# Predicting House Prices - Sample Exercise (from Kaggle)

In [52]:
import pandas as pd

# the file train.csv contains house data from iowa
iowa_file_path = "C:\\Users\\buchh\\OneDrive\\Desktop\\Untitled Folder\\resource\\train.csv"
home_data = pd.read_csv(iowa_file_path)

## Task: Predict housing price

### Basic Pandas function to review the data

In [None]:
#print(home_data.head())
#home_data.describe()
#home_data.columns

### Finding features

In [54]:
feature_names = ['Id', 'LotArea', 'YearBuilt', '1stFlrSF', '2ndFlrSF', 'FullBath',
                 'BedroomAbvGr', 'TotRmsAbvGrd']

# above features are some of the attributes that will be considered
# in determining the price
y = home_data.SalePrice
X = home_data[feature_names]

### Fitting model

In [55]:
from sklearn.tree import DecisionTreeRegressor

In [56]:
# Decision Tree is a heuristic model and the model results that
# one get today might not be the same as if the model is run some
# time in future (it being an NP-complete problem is the reason why)
# Thus, in order for it to yeild same results, the value of random_state
# is set. The value itself is not important as long as it is there

# in this example the model is trained and tested on the same data, which
# is not a good idea. The next section is about choosing training and testing data
iowa_model = DecisionTreeRegressor(random_state = 1)
iowa_model.fit(X, y)

predictions = iowa_model.predict(X)
print(predictions)

[208500. 181500. 223500. ... 266500. 142125. 147500.]

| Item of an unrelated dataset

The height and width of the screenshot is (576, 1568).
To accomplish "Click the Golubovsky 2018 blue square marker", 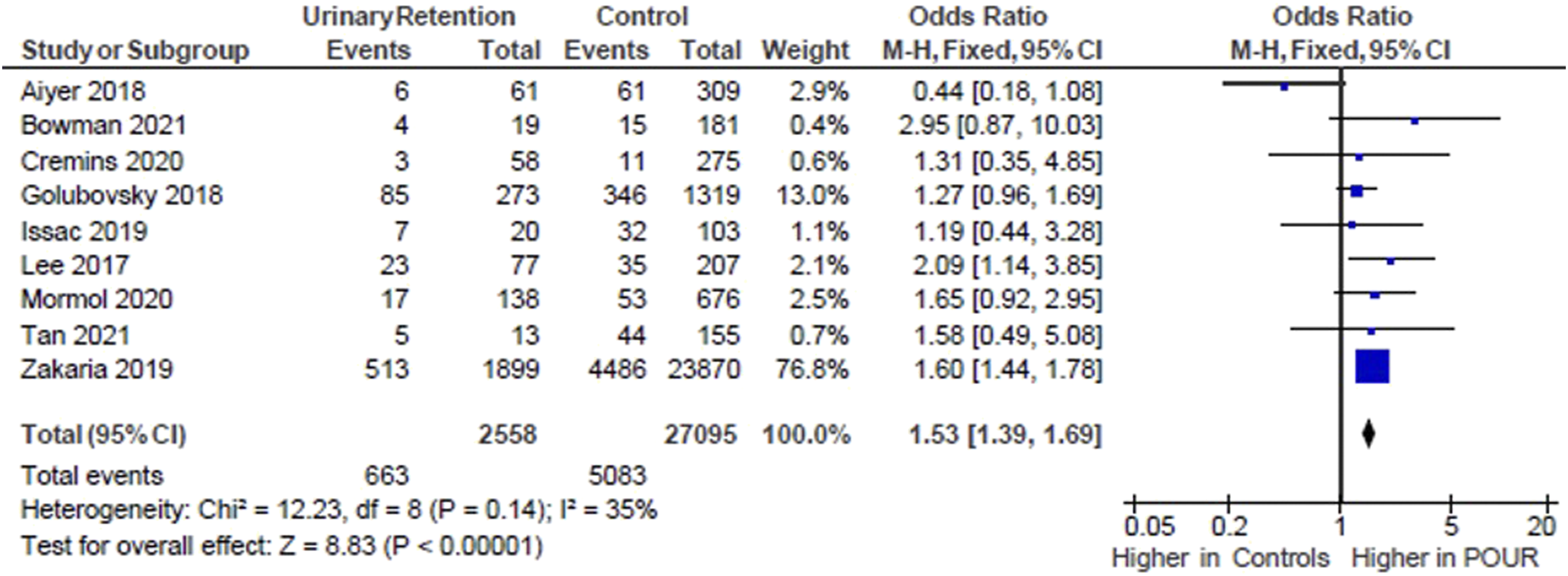I will coord(1357,191).
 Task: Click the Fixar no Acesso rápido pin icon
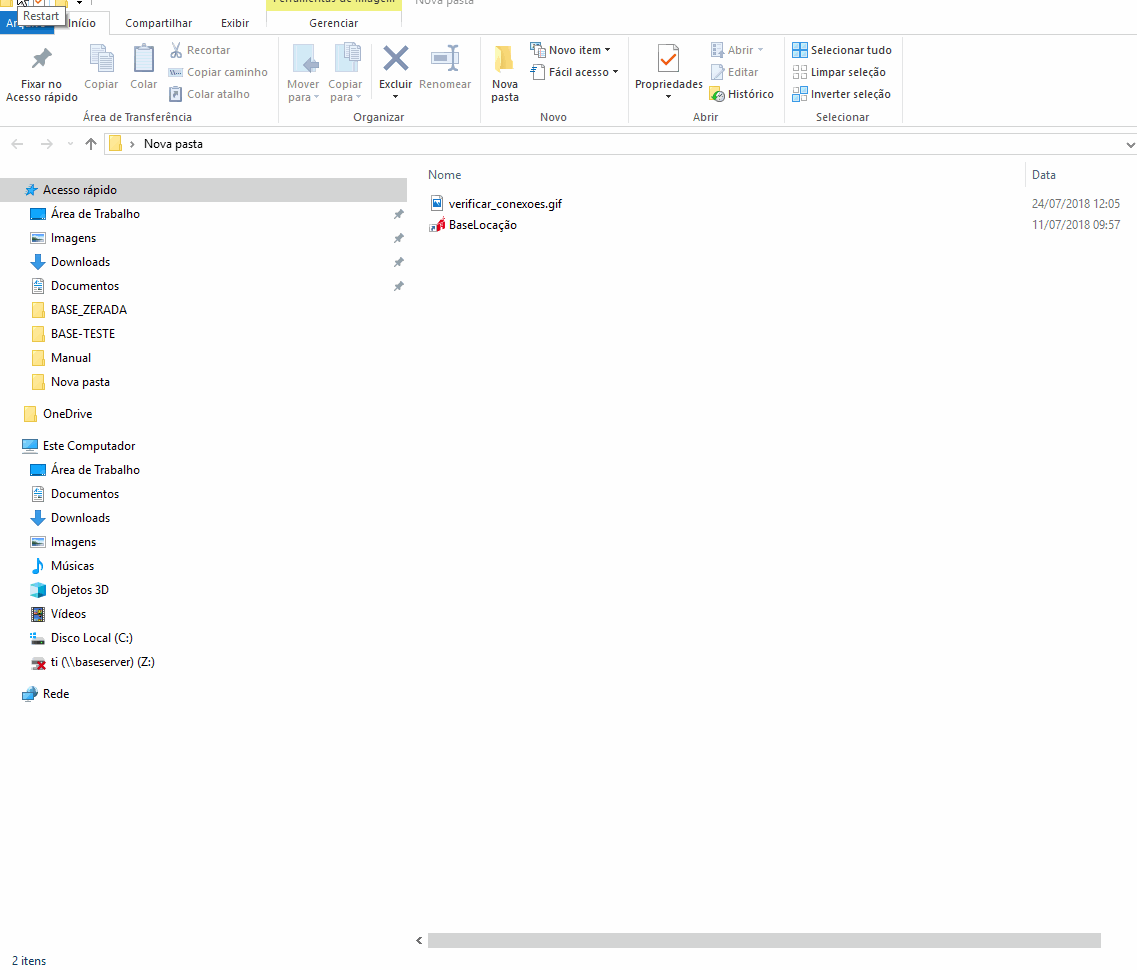coord(41,59)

### Avoiding underfitting and overfitting

In [57]:
# A tree with 2 layers will have 2^2 (2^depth_of_tree) number of leaves
# and the more leaves there are the more complicated the model becomes (overfitting)
# and if it is too less then underfitting can happen. In order to avoid that,
# the number of leaves are chosen by an algorithm, by passing in some numbers and
# picking the one with least mae

from sklearn.metrics import mean_absolute_error
from sklearn.tree import DecisionTreeRegressor

In [58]:
def get_mae(max_leaf_nodes, train_X, val_X, train_y, val_y):
    model = DecisionTreeRegressor(max_leaf_nodes=max_leaf_nodes, random_state=0)
    model.fit(train_X, train_y)
    preds_val = model.predict(val_X)
    mae = mean_absolute_error(val_y, preds_val)
    return(mae)

candidate_max_leaf_nodes = [5, 25, 50, 100, 250, 500]
for max_leaf_nodes in candidate_max_leaf_nodes:
    my_mae = get_mae(max_leaf_nodes, train_X, val_X, train_y, val_y)
    print("Max leaf nodes: %d  \t Mean Absolute Error:  %d" %(max_leaf_nodes, my_mae))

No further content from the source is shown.